Write down every entry once more, exactly as it reads.

----------

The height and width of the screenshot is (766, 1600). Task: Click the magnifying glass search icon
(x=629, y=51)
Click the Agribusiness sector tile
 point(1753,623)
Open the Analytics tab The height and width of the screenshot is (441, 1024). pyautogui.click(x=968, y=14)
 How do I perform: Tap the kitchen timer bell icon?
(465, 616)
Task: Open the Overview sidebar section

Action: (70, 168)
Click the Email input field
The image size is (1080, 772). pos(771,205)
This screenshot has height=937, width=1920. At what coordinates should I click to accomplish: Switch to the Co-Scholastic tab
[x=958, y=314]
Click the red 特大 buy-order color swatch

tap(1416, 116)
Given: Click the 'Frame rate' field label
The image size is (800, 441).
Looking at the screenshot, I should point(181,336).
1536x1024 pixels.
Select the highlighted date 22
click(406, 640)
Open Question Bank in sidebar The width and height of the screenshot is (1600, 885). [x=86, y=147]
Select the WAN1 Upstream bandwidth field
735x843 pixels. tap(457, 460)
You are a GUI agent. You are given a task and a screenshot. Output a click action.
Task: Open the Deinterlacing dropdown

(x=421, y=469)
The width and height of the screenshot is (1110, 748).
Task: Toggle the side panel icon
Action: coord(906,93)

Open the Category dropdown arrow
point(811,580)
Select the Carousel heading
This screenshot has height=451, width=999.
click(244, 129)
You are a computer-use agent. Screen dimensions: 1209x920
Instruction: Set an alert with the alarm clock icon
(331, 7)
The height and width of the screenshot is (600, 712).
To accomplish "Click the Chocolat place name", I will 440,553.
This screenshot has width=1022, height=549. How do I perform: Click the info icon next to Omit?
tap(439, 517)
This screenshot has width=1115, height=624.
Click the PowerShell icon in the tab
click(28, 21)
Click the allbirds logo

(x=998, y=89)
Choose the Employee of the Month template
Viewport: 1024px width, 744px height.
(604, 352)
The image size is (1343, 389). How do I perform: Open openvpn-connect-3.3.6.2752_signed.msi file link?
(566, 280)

----------

= Task answer =
The height and width of the screenshot is (766, 1600). Task: Click the magnifying glass search icon
(x=629, y=51)
Click the Agribusiness sector tile
 point(1753,623)
Open the Analytics tab The height and width of the screenshot is (441, 1024). pyautogui.click(x=968, y=14)
 How do I perform: Tap the kitchen timer bell icon?
(465, 616)
Task: Open the Overview sidebar section

Action: (70, 168)
Click the Email input field
The image size is (1080, 772). pos(771,205)
This screenshot has height=937, width=1920. At what coordinates should I click to accomplish: Switch to the Co-Scholastic tab
[x=958, y=314]
Click the red 特大 buy-order color swatch

tap(1416, 116)
Given: Click the 'Frame rate' field label
The image size is (800, 441).
Looking at the screenshot, I should point(181,336).
1536x1024 pixels.
Select the highlighted date 22
click(406, 640)
Open Question Bank in sidebar The width and height of the screenshot is (1600, 885). [x=86, y=147]
Select the WAN1 Upstream bandwidth field
735x843 pixels. tap(457, 460)
You are a GUI agent. You are given a task and a screenshot. Output a click action.
Task: Open the Deinterlacing dropdown

(x=421, y=469)
The width and height of the screenshot is (1110, 748).
Task: Toggle the side panel icon
Action: coord(906,93)

Open the Category dropdown arrow
point(811,580)
Select the Carousel heading
This screenshot has height=451, width=999.
click(244, 129)
You are a computer-use agent. Screen dimensions: 1209x920
Instruction: Set an alert with the alarm clock icon
(331, 7)
The height and width of the screenshot is (600, 712).
To accomplish "Click the Chocolat place name", I will 440,553.
This screenshot has width=1022, height=549. How do I perform: Click the info icon next to Omit?
tap(439, 517)
This screenshot has width=1115, height=624.
Click the PowerShell icon in the tab
click(28, 21)
Click the allbirds logo

(x=998, y=89)
Choose the Employee of the Month template
Viewport: 1024px width, 744px height.
(604, 352)
The image size is (1343, 389). How do I perform: Open openvpn-connect-3.3.6.2752_signed.msi file link?
(566, 280)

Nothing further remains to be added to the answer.